There was a small dip in the pace of wealth management mergers and acquisitions in the latest quarter but the overall picture remains robust, figures show.
The pace of wealth management merger and acquisition activity decelerated in the third quarter of this year from the previous three months, although the sector is on track to hit 200 deals by the end of 2019, industry figures show.
There were 49 recorded transactions in Q3, down from 52 in Q2, according to ECHELON Partners, a California-based investment bank and consulting firm involved in sectors such as wealth management.
Activity fell slightly from the record-setting second quarter but remained strong overall despite continued capital markets uncertainty and the trade clashes between the US and China, it said in its latest report on the sector.

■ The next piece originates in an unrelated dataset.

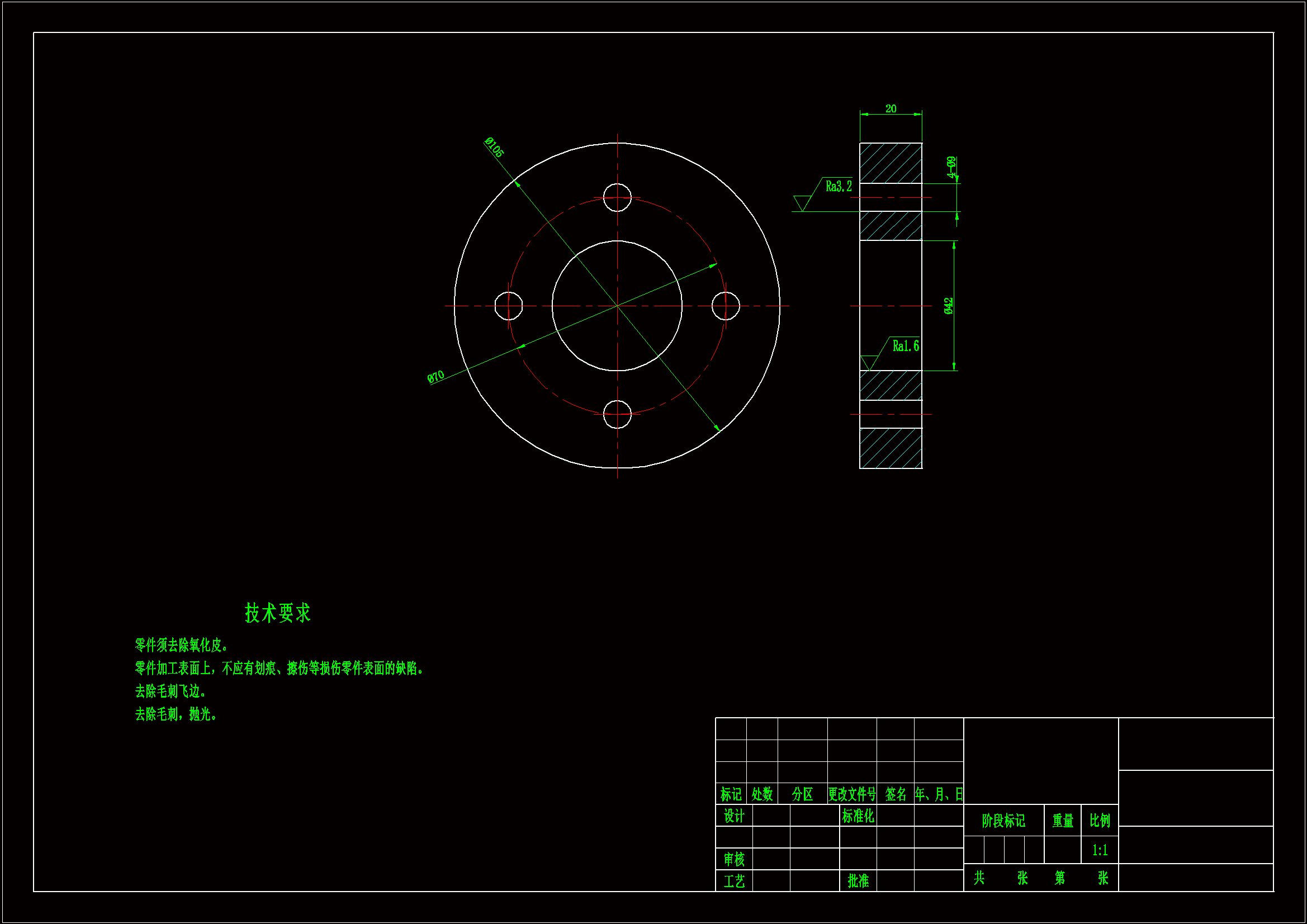The width and height of the screenshot is (1307, 924).
Task: Select the Ø42 bore dimension text
Action: pyautogui.click(x=948, y=306)
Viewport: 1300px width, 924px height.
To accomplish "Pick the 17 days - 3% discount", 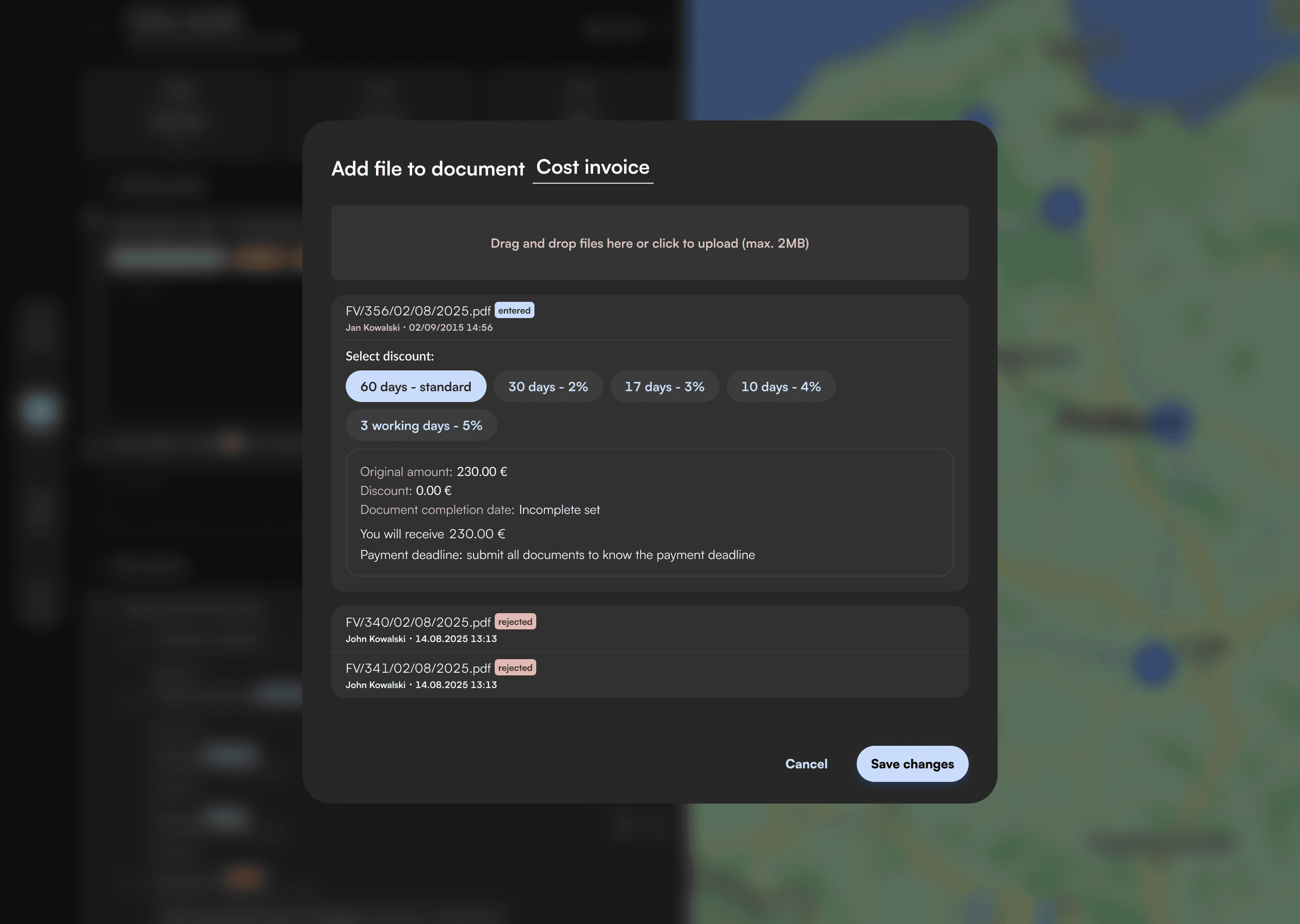I will coord(664,387).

“The continued activity in the wealth management M&A market shows that structural forces (demographics and buyer interest) continue to drive consolidation, despite market volatility. The M&A environment continues to further benefit from depressed interest rates and well-capitalized buyers are enjoying low borrowing costs, affording them plenty of capital to deploy,” the firm said.

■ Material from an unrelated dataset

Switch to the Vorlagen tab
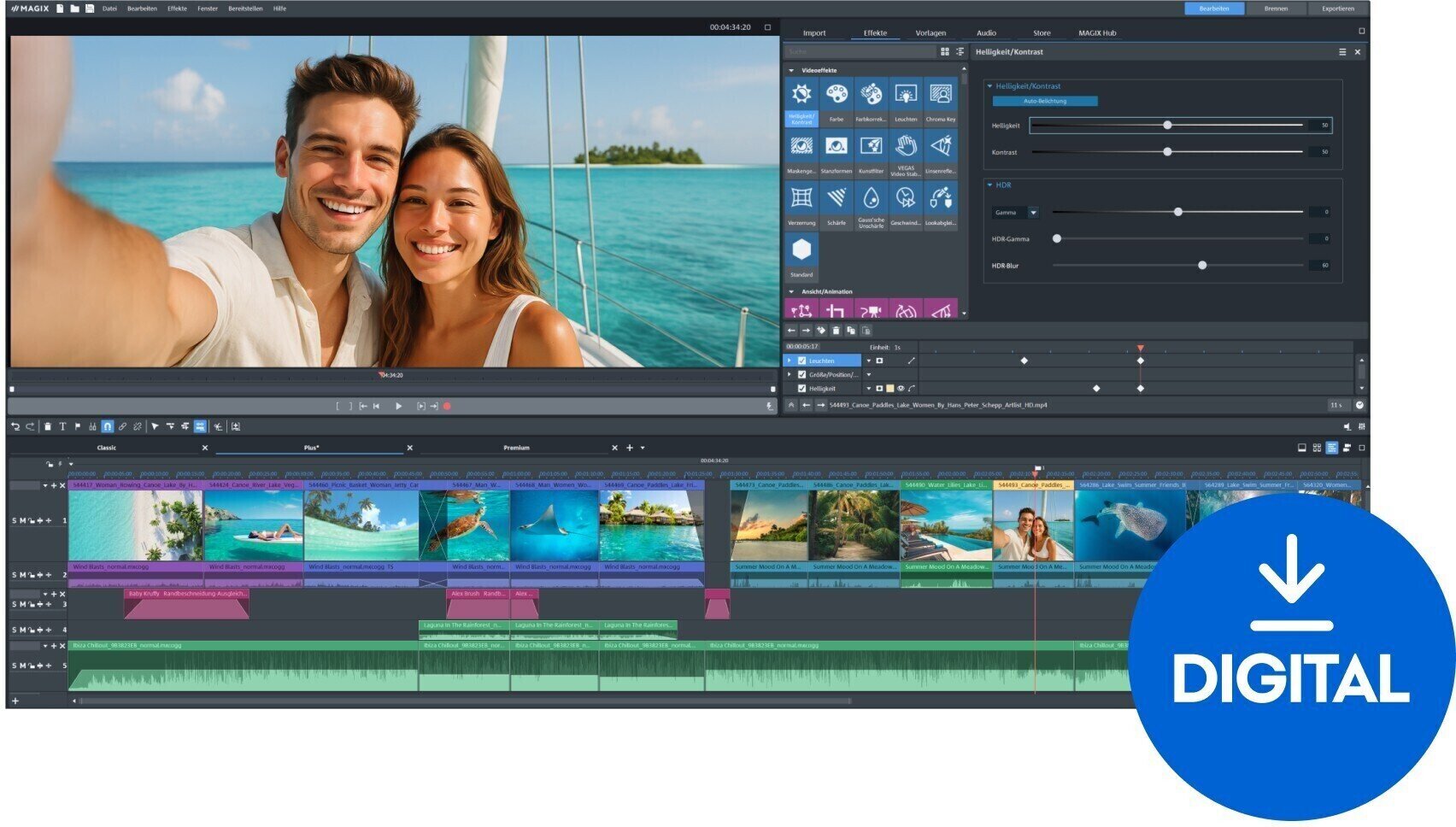 [931, 32]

"The appetite of well-capitalized buyers (both strategic and financial) continues to dominate the RIA M&A leaderboard in terms of AUM transacted,” it continued.

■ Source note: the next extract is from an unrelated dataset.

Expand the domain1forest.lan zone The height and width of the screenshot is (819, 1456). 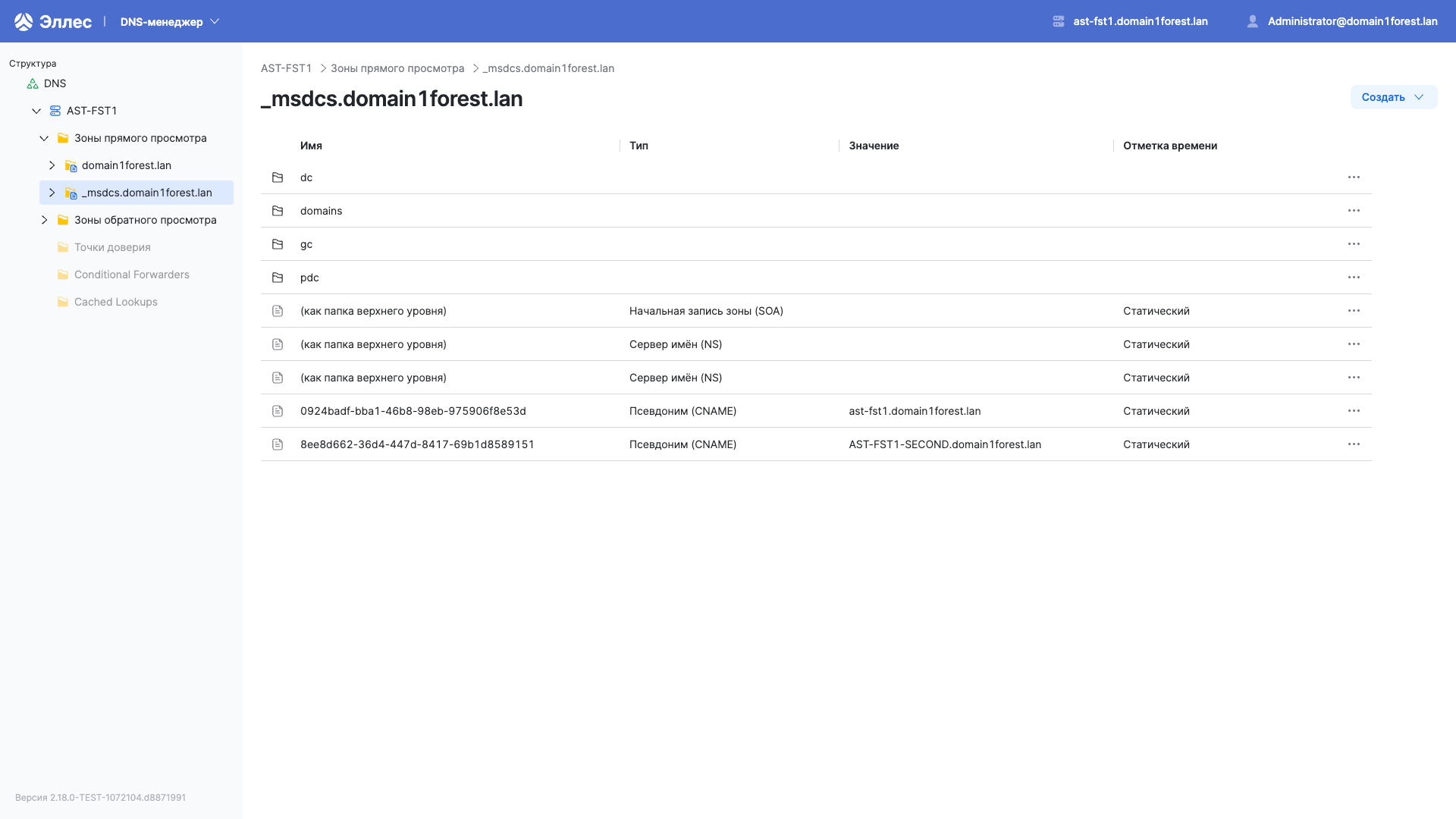point(52,165)
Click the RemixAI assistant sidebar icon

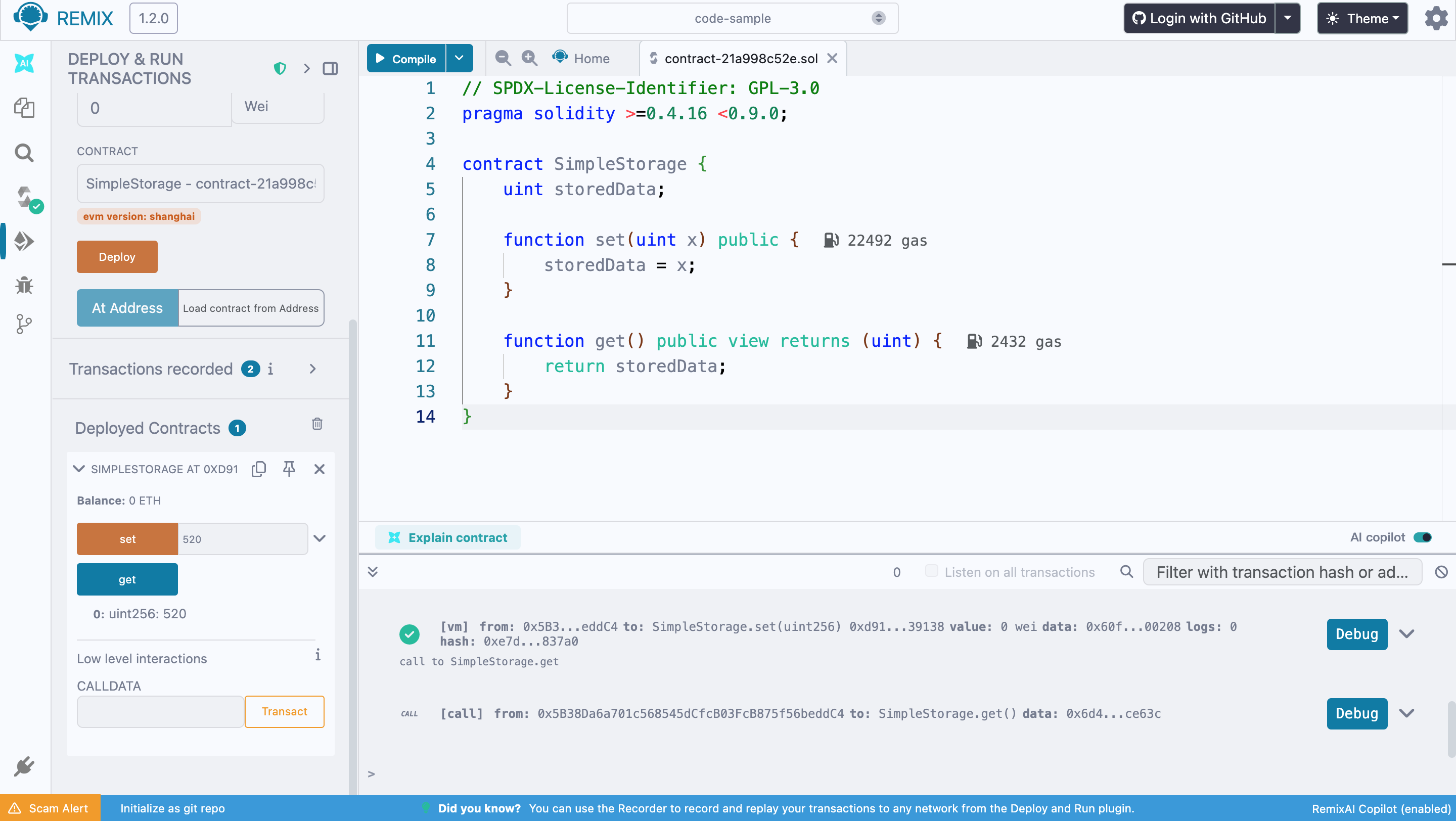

A number of forces drive M&A, such as a demand for scale amid heightened regulation, business owners’ retirement and quest for exits, and a desire by employees at large firms to break away and start on their own. Among recent transactions, Charles Schwab bought the brokerage and wealth-management operations of USAA for approximately $1.8 billion, adding $90 billion in assets under management to the Schwab platform. Focus Financial, Hub International, and Mercer Advisors were the most active buyers during the quarter.
Private equity was also active in the past three months as TA Associates and Oak Hill Capital Partners added $10 billion AuM plus wealth management platforms to their portfolios. Both represent a new trend in wealth management M&A: private equity to private equity transactions.
There was a rise in the number of deals involving over $1 billion in AuM and the average AuM transacted per deal, reversing the first half of the year’s trend of declining deal size. Private equity firms and banks are the buyers most interested in larger platforms, ECHELON said.
After a slow start to the year and a record second quarter, Q3 saw 138 breakaways, still higher than the historical average, but closer to the levels observed in 2017 and 2018. Breakaway deals have been something of a trend in North American wealth management, as noted by organizations such as Dynasty Financial Partners.
The number of $1 billion-plus wealth management M&A deals and breakaways is projected to reach 66 this year, an increase of 38 per cent, compared with 2018.